Saved entries:
● ● ● ● ●
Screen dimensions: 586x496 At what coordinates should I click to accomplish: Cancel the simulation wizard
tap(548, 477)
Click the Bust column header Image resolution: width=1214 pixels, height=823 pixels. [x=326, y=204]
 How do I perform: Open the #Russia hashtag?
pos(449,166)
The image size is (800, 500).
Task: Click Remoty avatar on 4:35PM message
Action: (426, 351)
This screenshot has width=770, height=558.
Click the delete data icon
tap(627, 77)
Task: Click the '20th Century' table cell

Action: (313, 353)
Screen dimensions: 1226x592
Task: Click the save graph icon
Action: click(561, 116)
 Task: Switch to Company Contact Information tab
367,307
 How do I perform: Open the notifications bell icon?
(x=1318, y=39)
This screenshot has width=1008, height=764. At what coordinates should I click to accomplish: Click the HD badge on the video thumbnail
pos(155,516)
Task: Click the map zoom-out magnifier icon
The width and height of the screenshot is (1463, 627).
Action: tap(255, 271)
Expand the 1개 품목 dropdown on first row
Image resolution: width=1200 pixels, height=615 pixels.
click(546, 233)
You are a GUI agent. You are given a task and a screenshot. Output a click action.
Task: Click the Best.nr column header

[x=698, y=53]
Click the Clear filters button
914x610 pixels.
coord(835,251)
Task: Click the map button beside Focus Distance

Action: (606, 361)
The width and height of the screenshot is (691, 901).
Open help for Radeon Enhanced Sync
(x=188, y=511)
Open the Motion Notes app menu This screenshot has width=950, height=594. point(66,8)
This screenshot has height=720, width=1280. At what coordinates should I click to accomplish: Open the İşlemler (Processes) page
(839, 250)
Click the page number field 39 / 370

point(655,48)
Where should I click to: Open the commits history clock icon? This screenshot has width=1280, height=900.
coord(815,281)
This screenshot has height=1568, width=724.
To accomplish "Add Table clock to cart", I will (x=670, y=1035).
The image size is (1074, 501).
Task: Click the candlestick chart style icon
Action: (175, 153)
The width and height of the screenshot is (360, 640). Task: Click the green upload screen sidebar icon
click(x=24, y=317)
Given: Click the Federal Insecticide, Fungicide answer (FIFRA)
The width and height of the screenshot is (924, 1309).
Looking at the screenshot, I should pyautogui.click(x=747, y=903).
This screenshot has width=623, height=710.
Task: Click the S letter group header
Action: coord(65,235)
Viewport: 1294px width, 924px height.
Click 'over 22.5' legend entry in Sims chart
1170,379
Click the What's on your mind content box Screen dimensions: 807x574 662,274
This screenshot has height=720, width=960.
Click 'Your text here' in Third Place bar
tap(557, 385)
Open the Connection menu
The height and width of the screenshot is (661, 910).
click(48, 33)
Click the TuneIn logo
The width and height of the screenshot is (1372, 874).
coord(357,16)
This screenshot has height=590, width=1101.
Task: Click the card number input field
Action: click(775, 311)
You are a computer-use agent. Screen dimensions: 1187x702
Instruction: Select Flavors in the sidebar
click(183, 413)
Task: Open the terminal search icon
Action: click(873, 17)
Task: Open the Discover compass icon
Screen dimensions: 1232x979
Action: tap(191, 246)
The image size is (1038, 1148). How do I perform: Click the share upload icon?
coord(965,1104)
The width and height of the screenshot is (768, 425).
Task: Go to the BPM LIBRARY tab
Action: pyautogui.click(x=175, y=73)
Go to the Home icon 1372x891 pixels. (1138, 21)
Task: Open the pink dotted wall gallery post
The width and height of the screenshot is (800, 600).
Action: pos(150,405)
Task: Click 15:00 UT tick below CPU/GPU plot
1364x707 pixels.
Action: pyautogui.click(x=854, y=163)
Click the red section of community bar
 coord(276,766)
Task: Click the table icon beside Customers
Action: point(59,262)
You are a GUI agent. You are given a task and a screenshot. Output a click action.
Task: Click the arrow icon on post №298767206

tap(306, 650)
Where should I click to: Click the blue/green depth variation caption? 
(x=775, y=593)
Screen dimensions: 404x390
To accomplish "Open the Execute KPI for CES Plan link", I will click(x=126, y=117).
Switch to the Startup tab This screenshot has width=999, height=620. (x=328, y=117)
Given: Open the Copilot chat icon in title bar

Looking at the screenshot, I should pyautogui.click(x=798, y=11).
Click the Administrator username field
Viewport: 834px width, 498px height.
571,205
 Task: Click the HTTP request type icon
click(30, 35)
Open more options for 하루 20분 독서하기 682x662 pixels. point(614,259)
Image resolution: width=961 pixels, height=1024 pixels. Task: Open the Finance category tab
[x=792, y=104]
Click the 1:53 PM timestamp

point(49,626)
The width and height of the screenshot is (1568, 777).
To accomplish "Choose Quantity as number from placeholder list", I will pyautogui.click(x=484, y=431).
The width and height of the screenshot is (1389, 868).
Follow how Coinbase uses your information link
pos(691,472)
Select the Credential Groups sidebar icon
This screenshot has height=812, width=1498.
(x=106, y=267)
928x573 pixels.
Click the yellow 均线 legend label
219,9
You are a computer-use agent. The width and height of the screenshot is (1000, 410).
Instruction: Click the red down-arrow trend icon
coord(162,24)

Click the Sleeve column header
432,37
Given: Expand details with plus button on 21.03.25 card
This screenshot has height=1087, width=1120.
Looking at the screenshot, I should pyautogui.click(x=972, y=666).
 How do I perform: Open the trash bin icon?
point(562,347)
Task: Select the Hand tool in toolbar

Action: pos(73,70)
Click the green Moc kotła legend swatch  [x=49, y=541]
● ● ● ● ●
Task to carry out
Identify each line in the entries with the word "Expand" and copy it.

Answer section
Expand the 1개 품목 dropdown on first row
Given: Expand details with plus button on 21.03.25 card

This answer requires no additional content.